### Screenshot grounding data
◆ ◆ ◆ ◆ ◆

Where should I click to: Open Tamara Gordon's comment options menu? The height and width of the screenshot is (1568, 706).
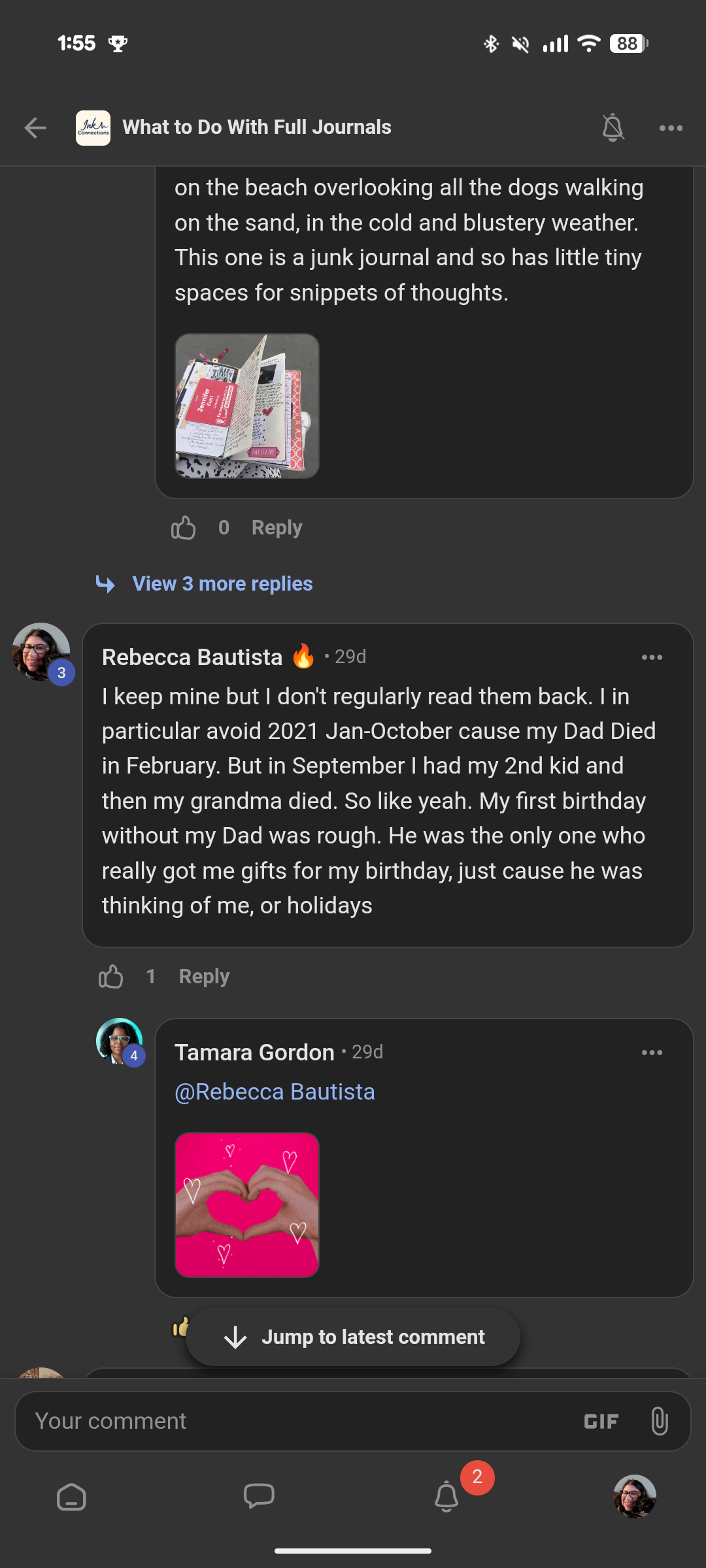[x=652, y=1053]
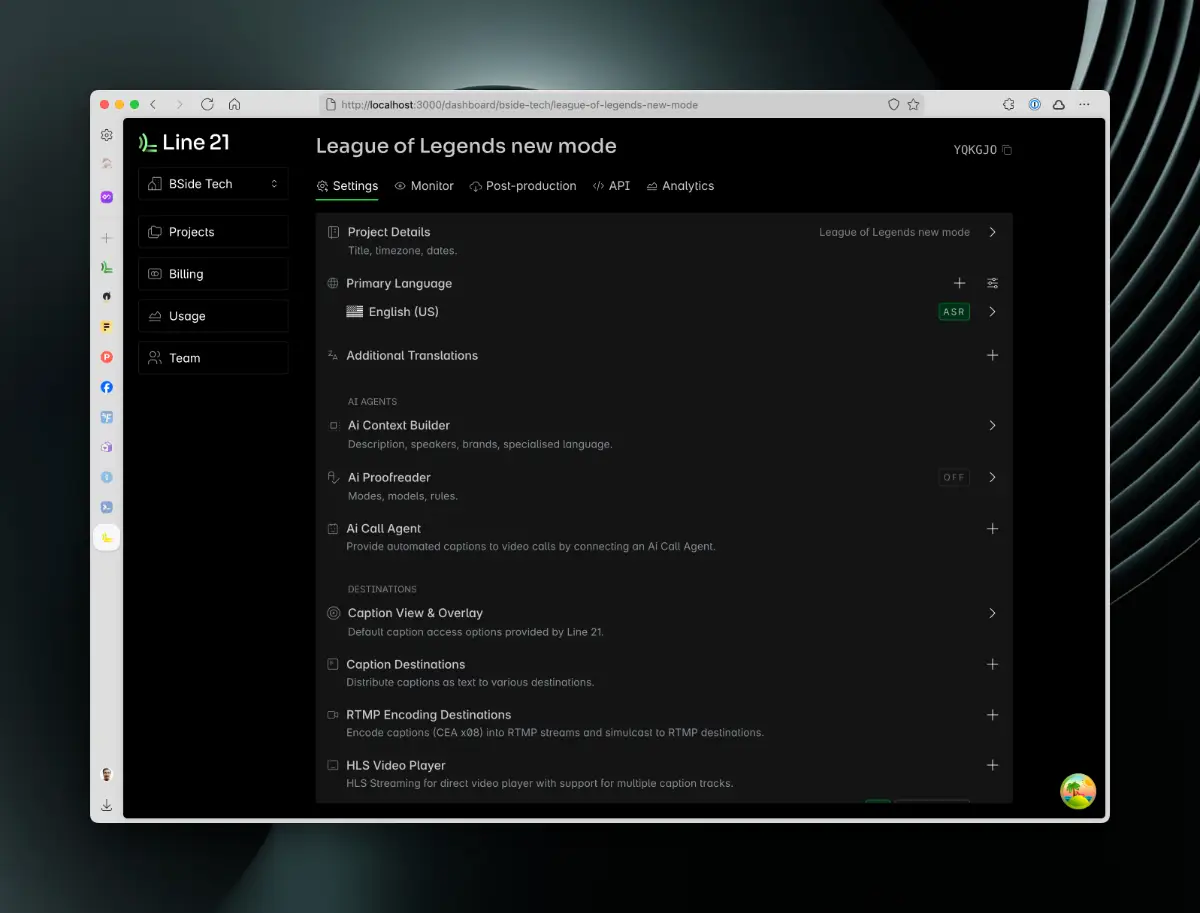The height and width of the screenshot is (913, 1200).
Task: Open primary language settings sliders icon
Action: 992,283
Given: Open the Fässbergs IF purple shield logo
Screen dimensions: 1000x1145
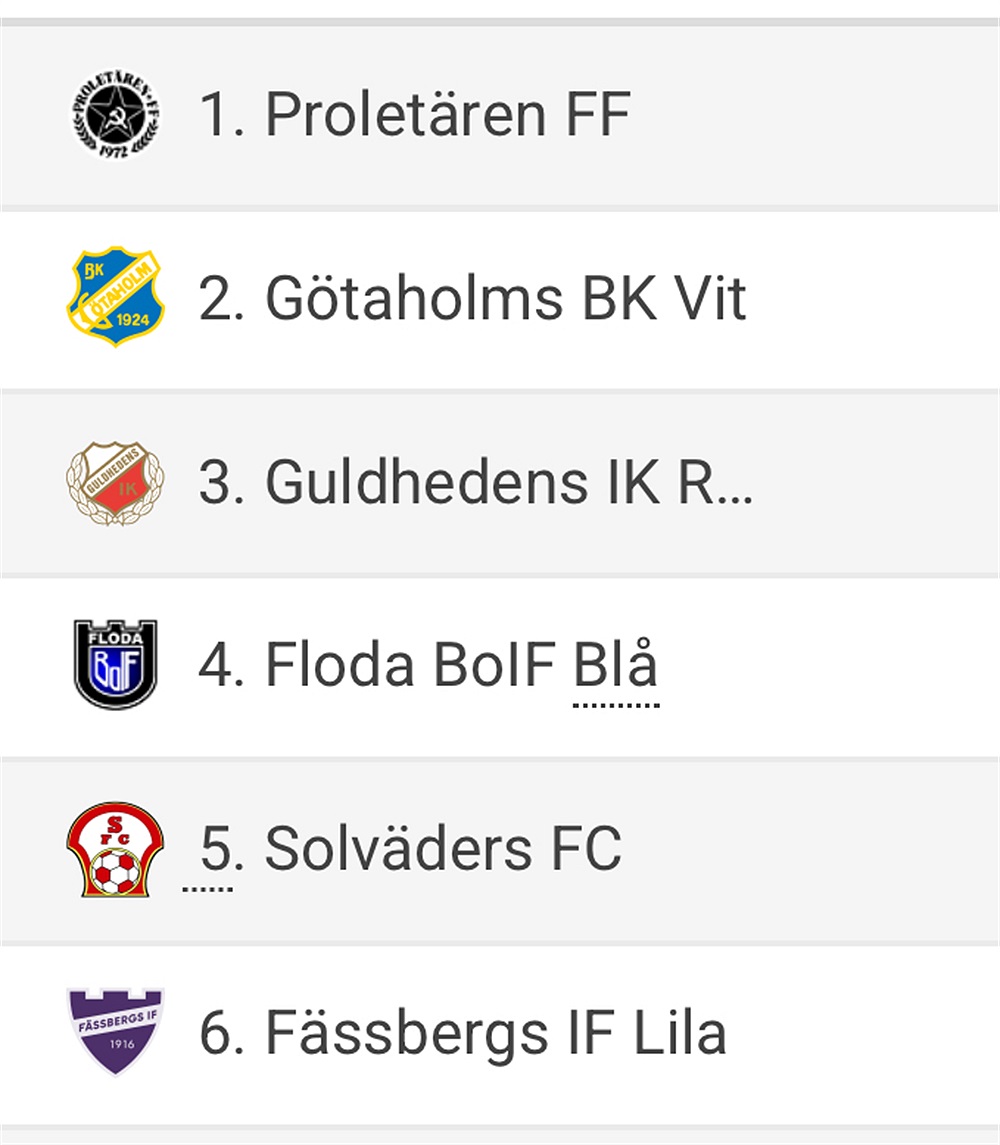Looking at the screenshot, I should coord(115,1032).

◆ ◆ ◆ ◆ ◆

Exactly the lines from the start of the entries above through the line with "Given: Open the" should be reproduced, and nothing else; drop the pictures.

Where should I click to: Open Tamara Gordon's comment options menu? The height and width of the screenshot is (1568, 706).
[x=652, y=1053]
The height and width of the screenshot is (913, 1200).
Task: Open primary language settings sliders icon
Action: 992,283
Given: Open the Fässbergs IF purple shield logo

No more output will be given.